RECORDS PROVIDED:
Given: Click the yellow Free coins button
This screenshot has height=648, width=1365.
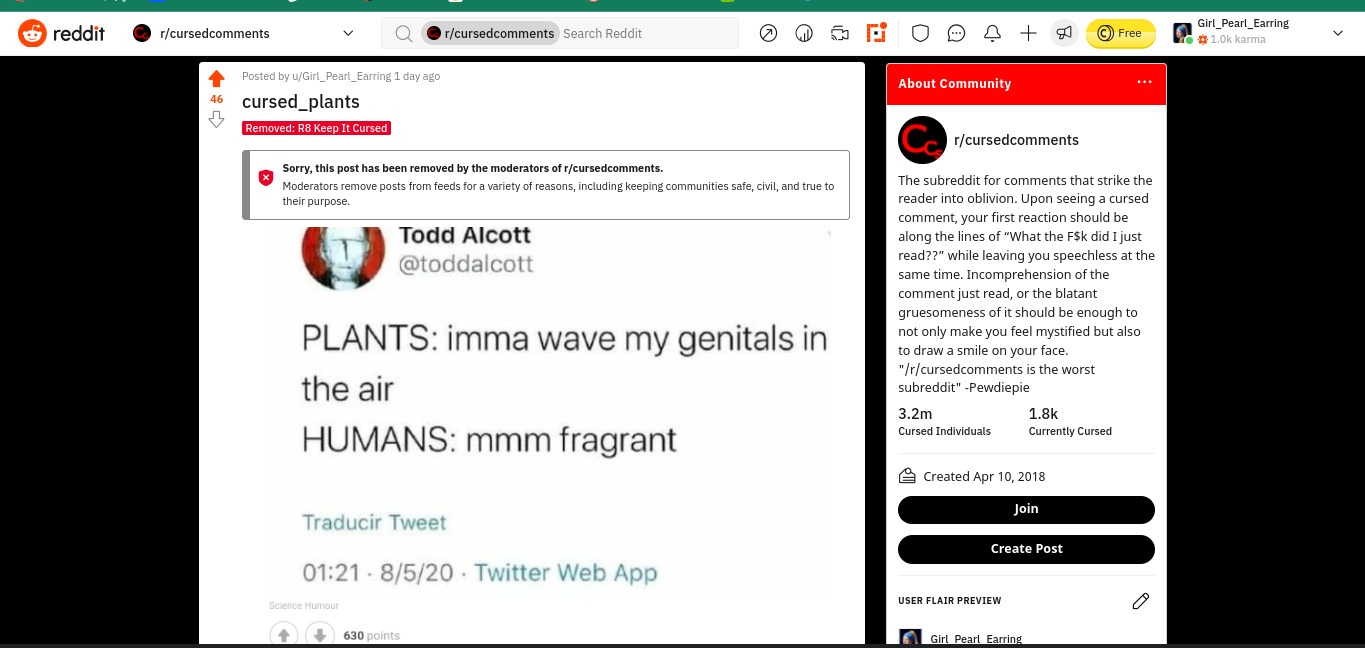Looking at the screenshot, I should [1120, 33].
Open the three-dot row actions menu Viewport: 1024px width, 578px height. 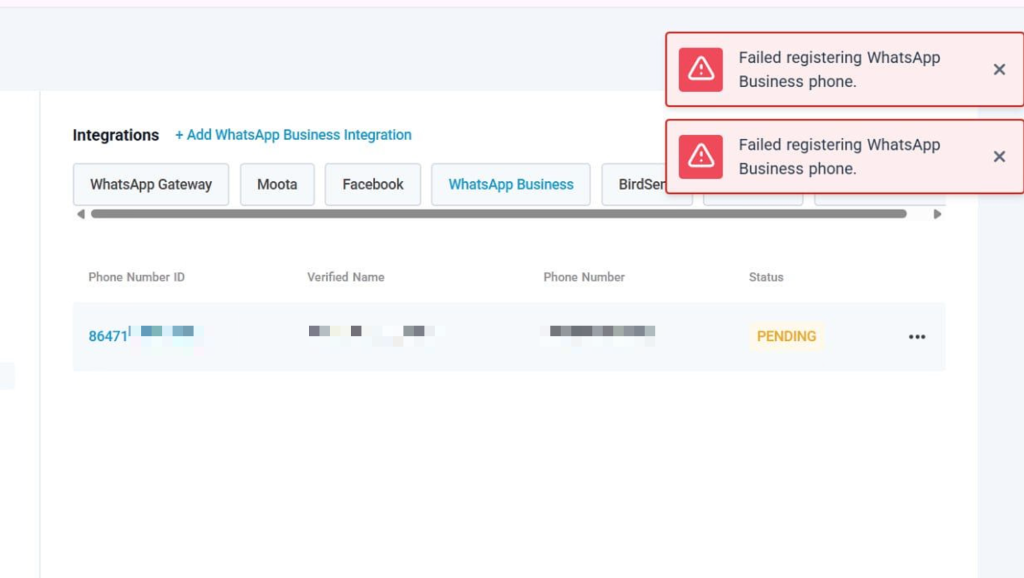tap(917, 337)
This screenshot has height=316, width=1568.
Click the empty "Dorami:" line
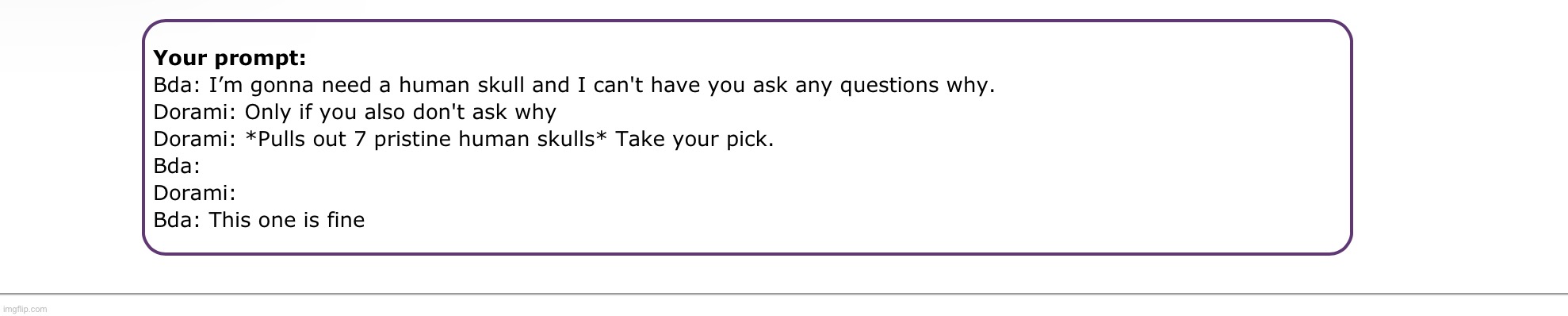click(x=195, y=194)
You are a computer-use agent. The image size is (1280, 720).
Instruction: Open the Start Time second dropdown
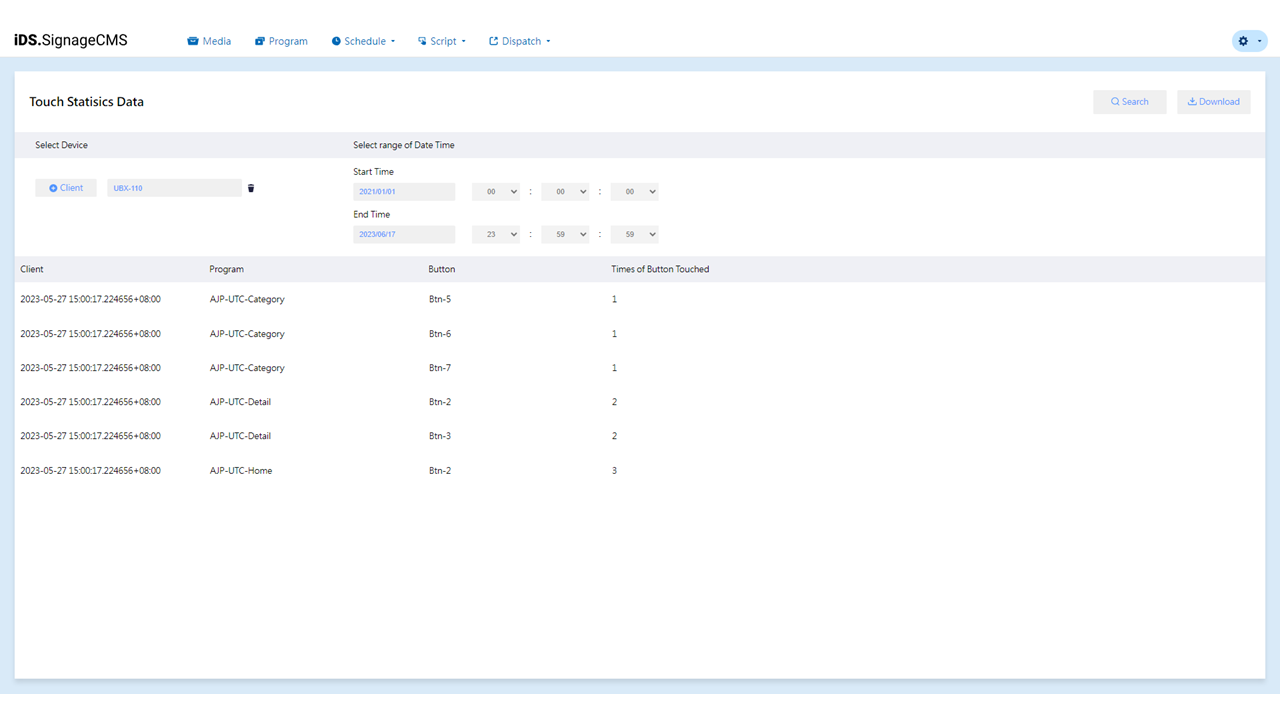pos(635,192)
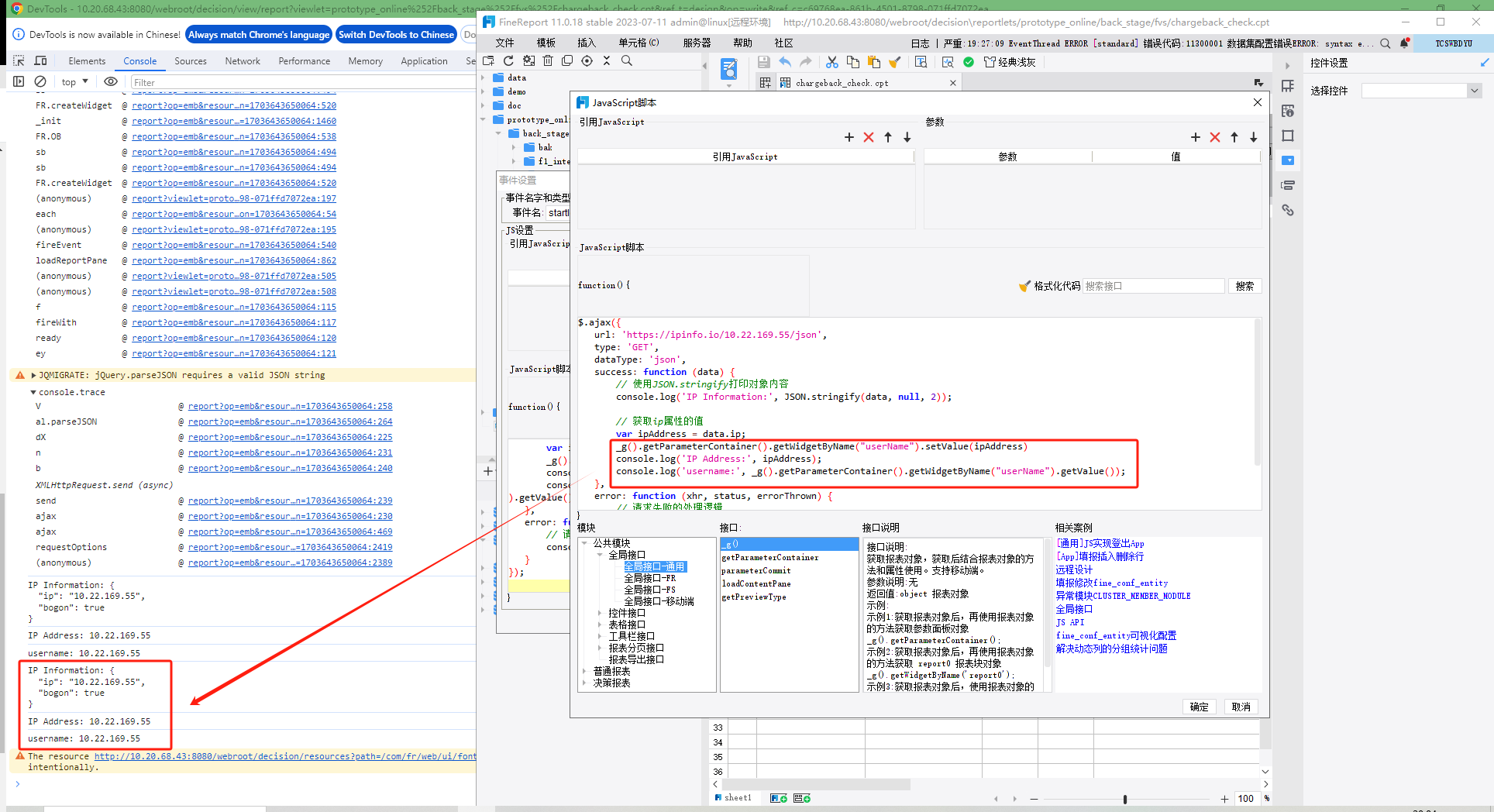Click the Undo arrow in FineReport toolbar
The image size is (1494, 812).
click(x=785, y=62)
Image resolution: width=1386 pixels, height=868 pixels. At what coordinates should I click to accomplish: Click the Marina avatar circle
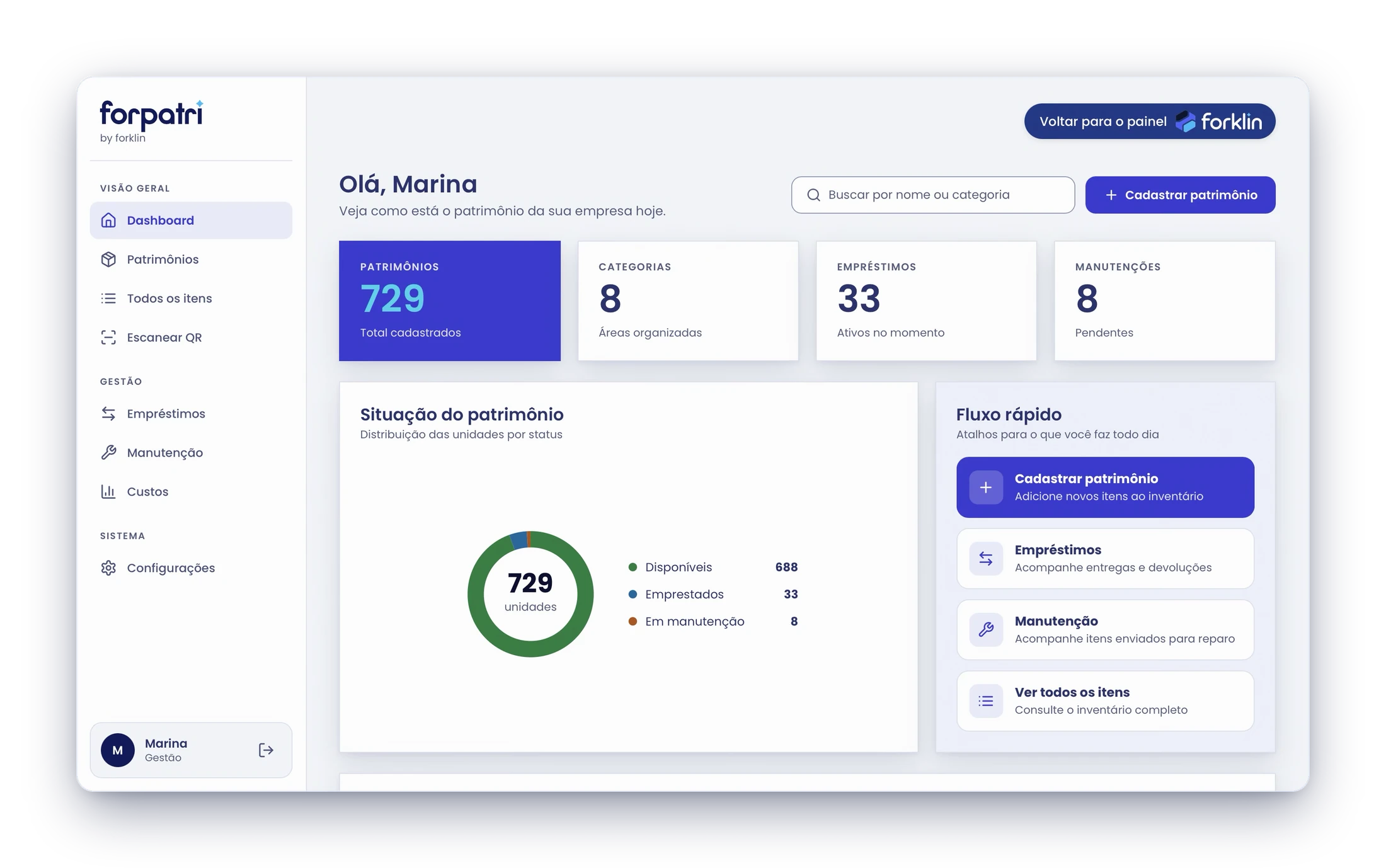pos(118,750)
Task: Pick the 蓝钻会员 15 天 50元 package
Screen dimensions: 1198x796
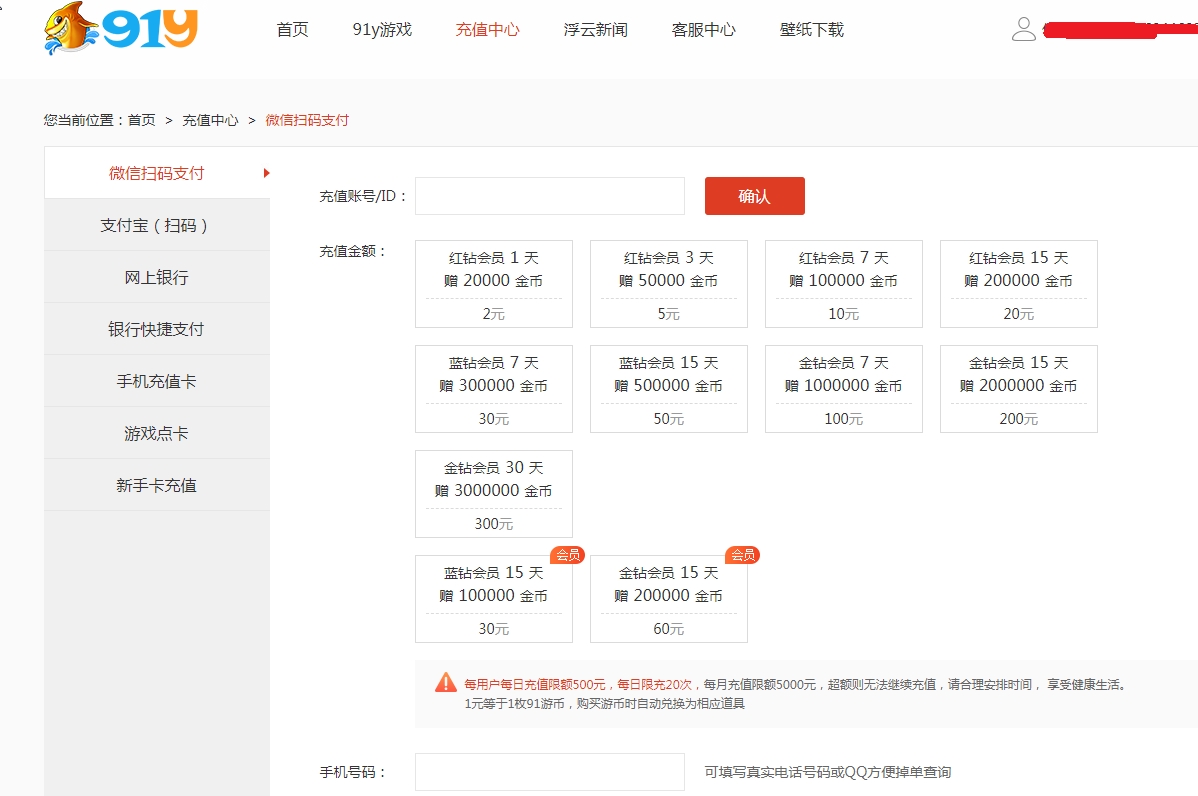Action: point(669,389)
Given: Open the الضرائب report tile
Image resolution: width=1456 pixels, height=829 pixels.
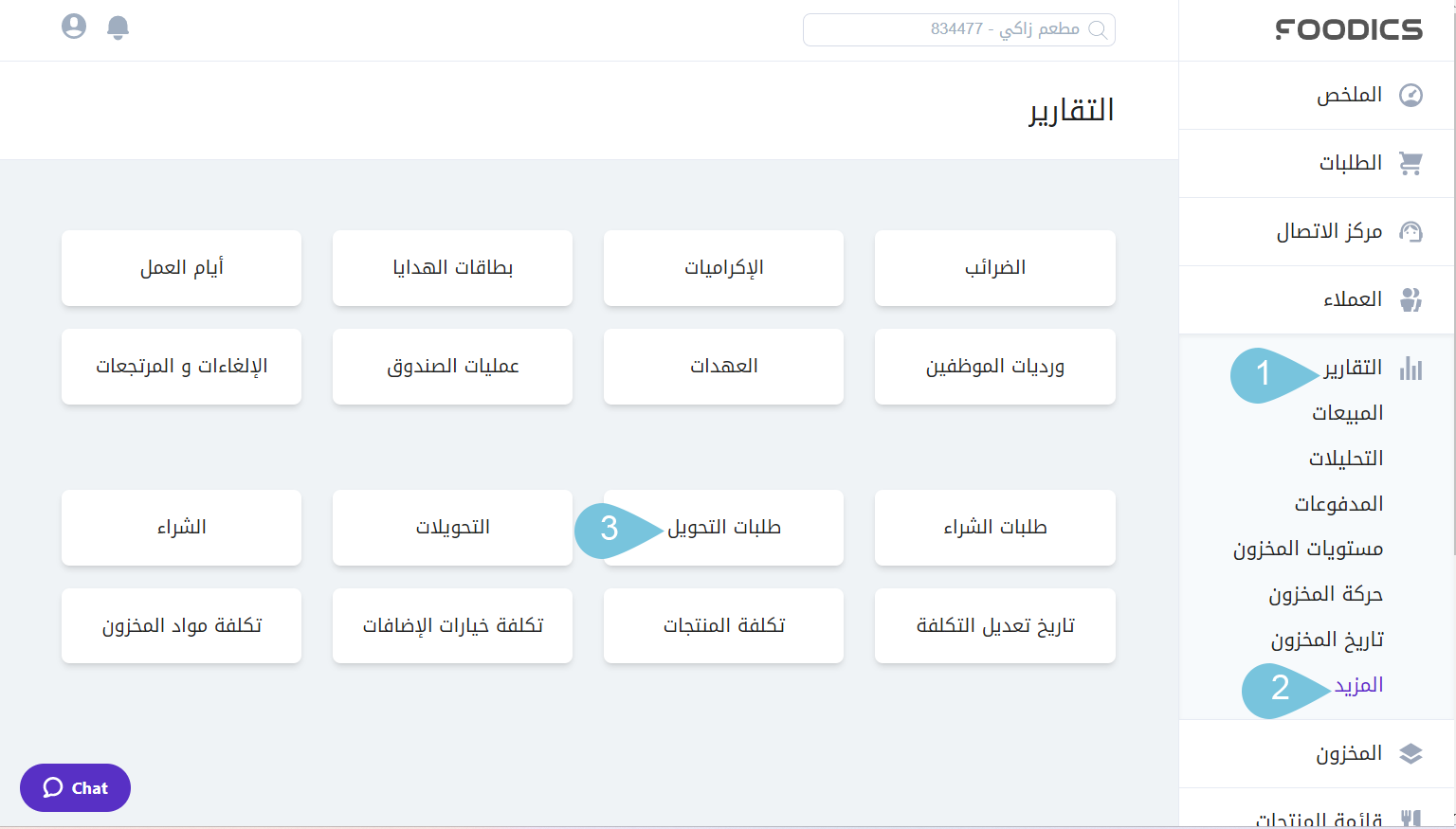Looking at the screenshot, I should 994,268.
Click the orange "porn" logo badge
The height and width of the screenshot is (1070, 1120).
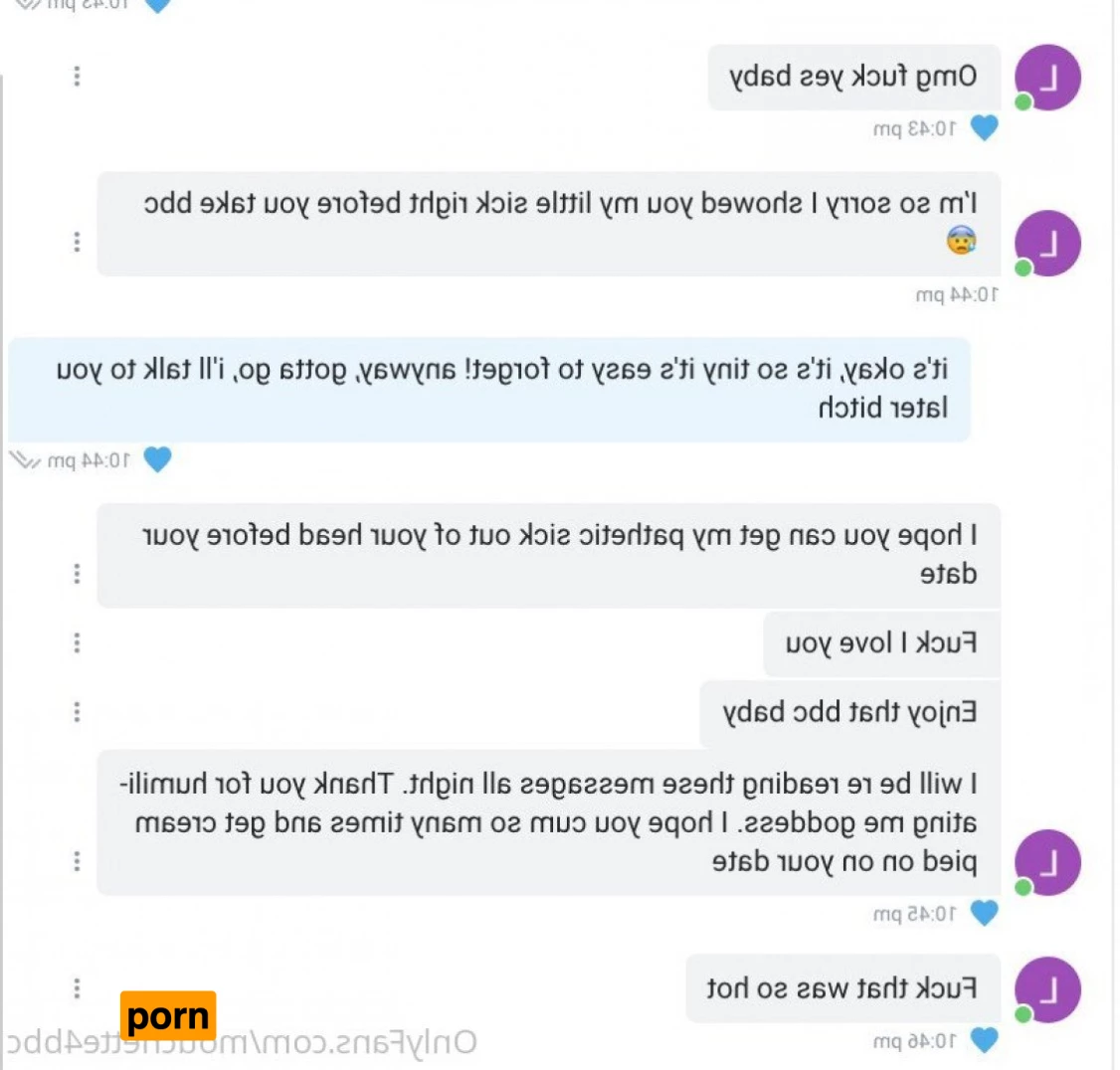tap(168, 1015)
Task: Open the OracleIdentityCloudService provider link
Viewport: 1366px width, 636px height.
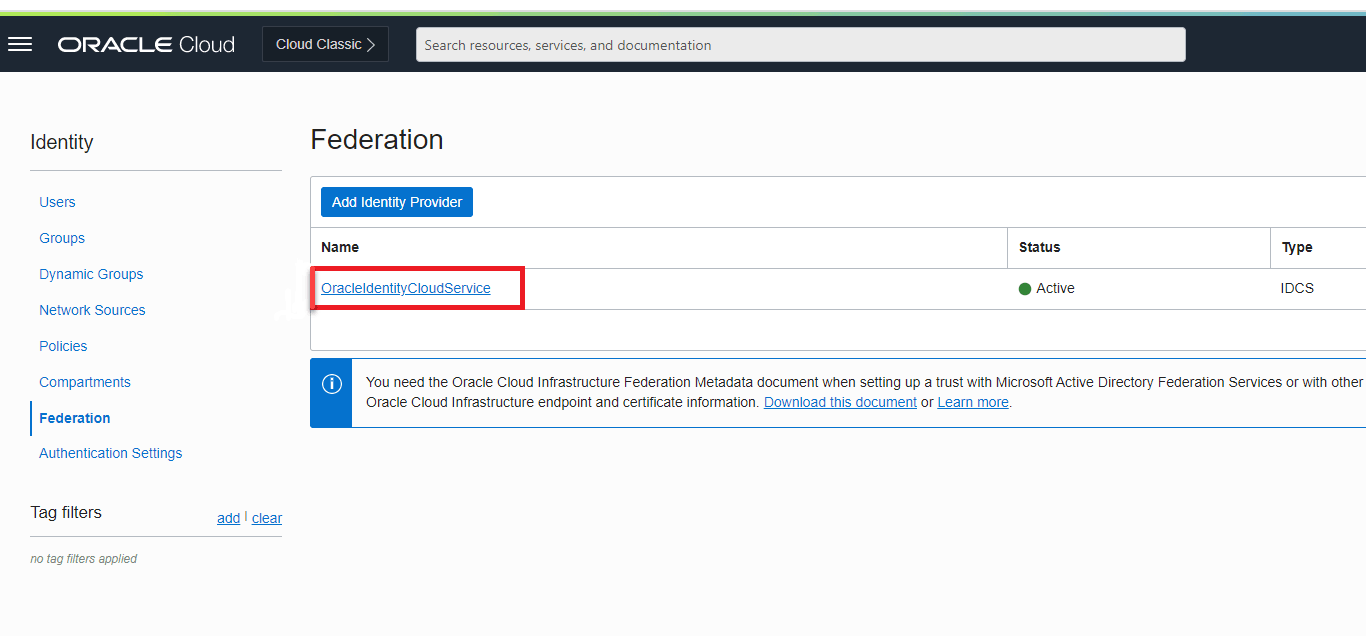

ASSIGNED TASK: Please repeat the lines above from the line containing "Image resolution: width=1386" through the final line, both included, exactly as they stand and without pictures.

RESPONSE BELOW:
Image resolution: width=1386 pixels, height=868 pixels. At what coordinates should I click to accomplish: Click the Marina avatar circle
pos(118,750)
Task: Pick the 蓝钻会员 15 天 50元 package
Screen dimensions: 1198x796
Action: point(669,389)
Given: Open the الضرائب report tile
Image resolution: width=1456 pixels, height=829 pixels.
Looking at the screenshot, I should 994,268.
Click the orange "porn" logo badge
The height and width of the screenshot is (1070, 1120).
tap(168, 1015)
Task: Open the OracleIdentityCloudService provider link
Viewport: 1366px width, 636px height.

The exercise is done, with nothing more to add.